Ethyl cellulose is a food additive used as an emulsifier. In the EU, it has the assigned number E462. EC can be used as an oleoegelator because it binds oil due to hydrogen bonds and van der Waals forces. The mechanical properties of EC oleogels depend on their molecular weight and the development of harder gels. The addition of surfactant modifies them by making the gels more elastic [85,86,87].
In recent years, researchers have developed new oleogels by employing hydroxypropyl methylcellulose (HPMC) and other cellulose derivatives. Unlike EC, they cannot be diluted in oil by heating and mixing. HPMC isused as an emulsifier, and then water is evaporated, or after hydrogel preparation, water is evaporated by lyophilisation, forming a sponge-like dry network filled with oil and homogenised [88,89].

Proteins

Proteins are not typical oleogels because they do not create a network in oil. Proteins are used as emulsifiers and surfactants in classical emulsions because of their amphiphilic nature.
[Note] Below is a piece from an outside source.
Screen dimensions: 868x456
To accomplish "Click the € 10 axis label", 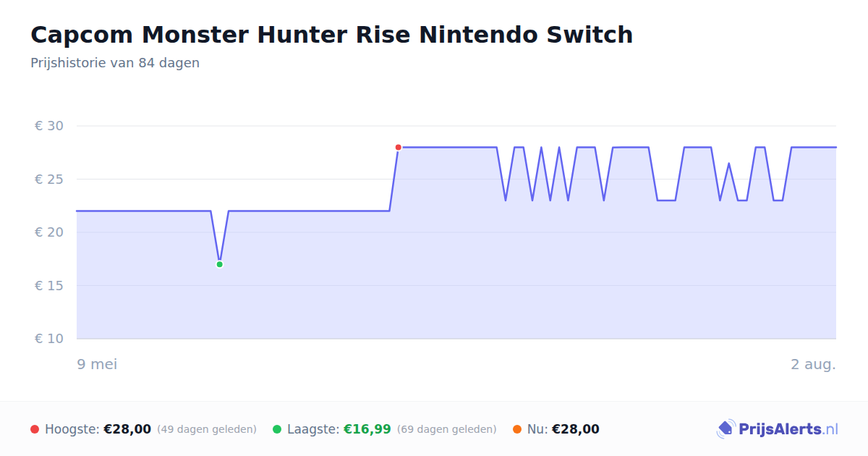I will click(x=49, y=339).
However, they can also be used as agents for developing a high internal phase Pickering emulsion. This feature lets us obtain oleogels by a method similar to the one for HPMC oleogels. In Pickering emulsions, oil droplets are surrounded on the surface by solid nanoparticles, microgels, or fibrils, which develop a barrier.
Moreover, this kind of emulsion can be characterised by enhanced stability because of the formation of a 3-dimensional viscoelastic particle network. Therefore, proteins that can be used in the Pickering emulsion development should have a tendency to aggregate [90,91]. One of the methods for developing a protein oleogel involves removing the water phase from the Pickering emulsion. The second way of preparing protein oleogels is the solvent exchange method. In the first stage of this method, a hydrogel is formed by the dispersion of proteins in water. To enable opening hydrophobic groups, the system is heated, and then a solvent with a medium polarity (acetone) is added stepwise to remove water. In the next step, the solvent is removed and replaced by oil. The final protein oleogel may contain <1% of water. The proteins that the researchers used were whey protein [92], soy protein isolate [93], β-lactoglobulin [94], and gelatin [95]. Protein oleogels are the least analysed but have great potential; however, their properties as fat replacers need to be studied.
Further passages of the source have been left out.